Wine & Food Pairings
Tune in for the perfect wine to complement a favorite recipe!
Something special happens the third Thursday of every month at 5:25pm on KUVO/KVJZ. If you love to cook and appreciate the grape, tune in to hear Rodney and his guests on the Wine and Food Pairing. And check here for recipes and discussions of the month's wines. Bon Appetit!
Air Date - May 16, 2013
Willow Creek Restaurant’s Marinated Brick Chicken
4 Semi-boneless ½ chickens
1 cup Canola oil
1 green jalapeno, sliced
1 red jalapeno, sliced
1 stalk lemongrass, sliced
1 lemon, sliced
½ bunch cilantro, chopped
Toss all ingredients in oil and evenly distribute over and under chicken in a shallow casserole. Allow to marinate for 8-24 hours.
Scrape off marinade and set chicken aside. Place marinade in a 2-quart saucepan on medium heat until soft.
Cover with 1 quart rich chicken stock. Simmer.
2 inches fresh ginger, whole
1 medium yellow onion, whole
Char ginger and onion under broiler or directly on burner
Peel off char and add to sauce
1 cinnamon stick
1 star anise
2 Tbsp. sugar
Add to sauce and simmer until reduced by ½. Strain and whisk in 1 tablespoon whole butter. Keep warm.
For the Brick Chicken
Salt and pepper
¼ cup Canola oil
Season both sides of the chicken.
Heat 2 10-inch cast iron skillets with canola oil.
Gently place chickens skin side down , 2 ½ chickens in each pan. BE CAREFUL OF HOT OIL.
Place foil-wrapped brick, or flat stone on top of chicken.
Leave on high heat for 5 minutes.
Remove brick and turn chicken onto meat side.
Reduce heat to medium and cook for 5 minutes until juices evaporate.
Flip back to skin side to crisp.
Serve immediately with sauce.
Use high quality, smaller, minimally processed chicken. It is still relatively inexpensive and is not waterlogged.
Make sure you let your skillet temper on the heat with the oil for a few minutes. This will season the pan and prevent sticking.

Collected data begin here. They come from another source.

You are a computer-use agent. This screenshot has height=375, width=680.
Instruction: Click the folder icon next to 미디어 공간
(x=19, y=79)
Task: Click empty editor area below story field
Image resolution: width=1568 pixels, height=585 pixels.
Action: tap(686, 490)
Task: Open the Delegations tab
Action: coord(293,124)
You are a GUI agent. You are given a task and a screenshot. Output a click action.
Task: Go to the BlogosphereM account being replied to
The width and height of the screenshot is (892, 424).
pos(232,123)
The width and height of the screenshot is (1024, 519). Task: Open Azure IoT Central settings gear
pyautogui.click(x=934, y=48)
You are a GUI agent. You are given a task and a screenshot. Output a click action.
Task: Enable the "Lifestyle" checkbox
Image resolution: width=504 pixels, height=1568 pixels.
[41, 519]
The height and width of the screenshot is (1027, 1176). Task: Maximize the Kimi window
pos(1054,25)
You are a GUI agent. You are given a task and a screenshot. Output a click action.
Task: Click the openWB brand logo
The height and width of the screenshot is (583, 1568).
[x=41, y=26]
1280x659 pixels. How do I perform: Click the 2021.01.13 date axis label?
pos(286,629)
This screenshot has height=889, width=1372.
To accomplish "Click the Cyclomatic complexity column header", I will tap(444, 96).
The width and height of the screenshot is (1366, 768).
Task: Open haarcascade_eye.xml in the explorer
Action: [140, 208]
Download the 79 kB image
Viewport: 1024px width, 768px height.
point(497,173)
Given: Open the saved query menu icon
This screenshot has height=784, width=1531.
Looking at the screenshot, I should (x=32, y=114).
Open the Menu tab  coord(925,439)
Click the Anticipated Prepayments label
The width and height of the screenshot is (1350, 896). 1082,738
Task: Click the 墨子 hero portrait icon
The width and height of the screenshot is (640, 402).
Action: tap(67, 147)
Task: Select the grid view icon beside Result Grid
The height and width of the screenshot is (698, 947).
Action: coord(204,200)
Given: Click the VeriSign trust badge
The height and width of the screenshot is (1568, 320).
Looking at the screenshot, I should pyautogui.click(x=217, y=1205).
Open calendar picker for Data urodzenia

I place a metal pie tin between the brick and the chicken to evenly distribute the weight. Another pan the same size or any number of objects will serve the same purpose.
After starting on a hot burner you can place the whole pan, brick and all 450F oven. It’s a lot less messy
It is ok to start the chickens early and reheat by crisping the skin.
Have fun and experiment with different seasonings
Tyee 2009 Estate Pinot Noir
Tyee Wine Cellars is located on the scenic Buchanan Family Century Farm founded over 120 years ago in the heart of Oregon's Willamette Valley near Corvallis. Five family generations have revered the farm's open spaces, woodlands, wetlands and streams while growing crops in a sustainable manner. Good wines remember the grapes of their origin. The winemakers of the Tyee Estate believe sharing their wines with buyers is perhaps the most sublime expression of the land. However, only few get to experience the great value of their wines since they’re only distributed in Oregon and Colorado.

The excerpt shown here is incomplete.